> [WHAT THE TASK REQUIRES] What you return should match the records below exactly.

:: RECORDS FOR THIS EXERCISE

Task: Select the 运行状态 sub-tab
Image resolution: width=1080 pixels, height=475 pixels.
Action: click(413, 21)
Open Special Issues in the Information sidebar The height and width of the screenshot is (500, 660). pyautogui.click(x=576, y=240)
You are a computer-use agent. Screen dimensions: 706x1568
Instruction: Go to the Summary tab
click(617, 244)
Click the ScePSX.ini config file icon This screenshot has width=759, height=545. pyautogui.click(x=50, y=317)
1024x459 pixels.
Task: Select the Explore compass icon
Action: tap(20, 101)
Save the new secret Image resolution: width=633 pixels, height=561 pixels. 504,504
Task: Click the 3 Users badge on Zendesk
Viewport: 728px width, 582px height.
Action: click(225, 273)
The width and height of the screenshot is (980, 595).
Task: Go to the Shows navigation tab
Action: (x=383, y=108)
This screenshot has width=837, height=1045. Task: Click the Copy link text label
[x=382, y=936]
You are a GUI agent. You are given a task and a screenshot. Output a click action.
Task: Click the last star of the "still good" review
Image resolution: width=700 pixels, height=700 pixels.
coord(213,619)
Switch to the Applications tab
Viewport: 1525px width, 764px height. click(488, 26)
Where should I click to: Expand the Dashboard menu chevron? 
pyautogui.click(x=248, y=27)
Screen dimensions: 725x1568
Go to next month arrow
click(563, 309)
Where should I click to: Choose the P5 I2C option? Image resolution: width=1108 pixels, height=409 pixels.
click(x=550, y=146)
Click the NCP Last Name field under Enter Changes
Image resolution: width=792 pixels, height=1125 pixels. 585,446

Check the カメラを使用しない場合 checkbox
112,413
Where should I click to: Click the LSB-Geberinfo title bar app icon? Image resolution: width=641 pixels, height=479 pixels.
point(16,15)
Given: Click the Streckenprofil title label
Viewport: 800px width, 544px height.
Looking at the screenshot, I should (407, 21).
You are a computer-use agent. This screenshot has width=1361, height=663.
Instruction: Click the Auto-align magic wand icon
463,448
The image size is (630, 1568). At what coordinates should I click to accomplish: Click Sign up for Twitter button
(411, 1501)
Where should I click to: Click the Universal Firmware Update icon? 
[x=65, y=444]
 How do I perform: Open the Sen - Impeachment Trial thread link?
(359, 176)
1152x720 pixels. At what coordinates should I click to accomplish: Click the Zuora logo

::::

> [ANSWER SECTION]
Task: Select the 运行状态 sub-tab
Image resolution: width=1080 pixels, height=475 pixels.
Action: click(413, 21)
Open Special Issues in the Information sidebar The height and width of the screenshot is (500, 660). pyautogui.click(x=576, y=240)
You are a computer-use agent. Screen dimensions: 706x1568
Instruction: Go to the Summary tab
click(617, 244)
Click the ScePSX.ini config file icon This screenshot has width=759, height=545. pyautogui.click(x=50, y=317)
1024x459 pixels.
Task: Select the Explore compass icon
Action: tap(20, 101)
Save the new secret Image resolution: width=633 pixels, height=561 pixels. 504,504
Task: Click the 3 Users badge on Zendesk
Viewport: 728px width, 582px height.
Action: click(225, 273)
The width and height of the screenshot is (980, 595).
Task: Go to the Shows navigation tab
Action: (x=383, y=108)
This screenshot has width=837, height=1045. Task: Click the Copy link text label
[x=382, y=936]
You are a GUI agent. You are given a task and a screenshot. Output a click action.
Task: Click the last star of the "still good" review
Image resolution: width=700 pixels, height=700 pixels.
coord(213,619)
Switch to the Applications tab
Viewport: 1525px width, 764px height. click(488, 26)
Where should I click to: Expand the Dashboard menu chevron? 
pyautogui.click(x=248, y=27)
Screen dimensions: 725x1568
Go to next month arrow
click(563, 309)
Where should I click to: Choose the P5 I2C option? Image resolution: width=1108 pixels, height=409 pixels.
click(x=550, y=146)
Click the NCP Last Name field under Enter Changes
Image resolution: width=792 pixels, height=1125 pixels. 585,446

Check the カメラを使用しない場合 checkbox
112,413
Where should I click to: Click the LSB-Geberinfo title bar app icon? Image resolution: width=641 pixels, height=479 pixels.
point(16,15)
Given: Click the Streckenprofil title label
Viewport: 800px width, 544px height.
Looking at the screenshot, I should (407, 21).
You are a computer-use agent. This screenshot has width=1361, height=663.
Instruction: Click the Auto-align magic wand icon
463,448
The image size is (630, 1568). At what coordinates should I click to accomplish: Click Sign up for Twitter button
(411, 1501)
Where should I click to: Click the Universal Firmware Update icon? 
[x=65, y=444]
 How do I perform: Open the Sen - Impeachment Trial thread link?
(359, 176)
1152x720 pixels. At what coordinates should I click to accomplish: Click the Zuora logo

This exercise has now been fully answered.